This is exactly what the critics are getting at when they hold LO - and its creator - accountable for the messages it's been sending for five years to its audience of middle aged women and young girls. Having a demographic is fine, if this were just a comic for girls it would be fine, but it becomes a lot more problematic when that demographic is being fed toxic power fantasy stories based on a culture that's being gentrified and sanitized of all its original messaging and characterization right before our eyes. It feels blatantly misinformed from the very beginning in its intention to be a "feminist retelling" of Greek myth, because somehow Lore Olympus manages to be less feminist than these stories drafted and written by men from 2000+ years ago.
I opened this essay with a question: why do we keep getting these Greek myth adaptations written by queer women that still wind up perpetuating toxic heteronormative culture?

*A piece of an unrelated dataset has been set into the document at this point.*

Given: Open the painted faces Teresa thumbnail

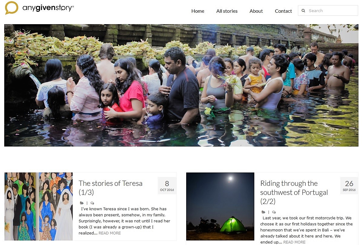Looking at the screenshot, I should coord(39,206).
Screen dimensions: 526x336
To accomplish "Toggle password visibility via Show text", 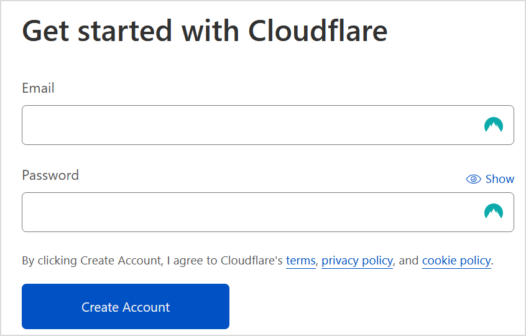I will (x=499, y=179).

I think cases like these really highlight how deep the heteronormative brainwashing from childhood onward goes. That, despite these writers being queer or women, still manage to reinforce the same ideas and tropes and harmful predisposed notions that were designed to be used explicitly against queer people and women. These are things that we can't ever stop challenging, and asking, and truly deconstructing, because it runs deep in many of us who grew up on popular media even as innocent as Disney. Learning about more complex social concepts like sexism and misogyny and queerphobia doesn't automatically absolve us of those very same biases that have been both blatantly and subtly ingrained into us since childhood. All that said, Rachel being bisexual does not mean she's not capable of straightwashing; Cait Corrain being a queer debut author with a POC main character didn't stop them from targeting other POC debut authors at their own imprint; being part of any minority group or identifier does not automatically protect you from perpetuating the cycle that you, too, likely had enforced upon you at some point or another in your life. The fact that these creators and writers are still perpetuating that cycle to begin with is indicative of why it's a cycle at all - it takes work to break on a subconscious level because those cycles are specifically designed to target and hijack the subconscious.
At its worst, do you really think Lore Olympus can claim to be a feminist retelling that's "deconstructing purity culture" when the creator herself admittedly never fully identified or understood sexism until her mid-30's and has the audacity to say her audience is "harsh" on the female characters that she constantly vilifies through her own narrative?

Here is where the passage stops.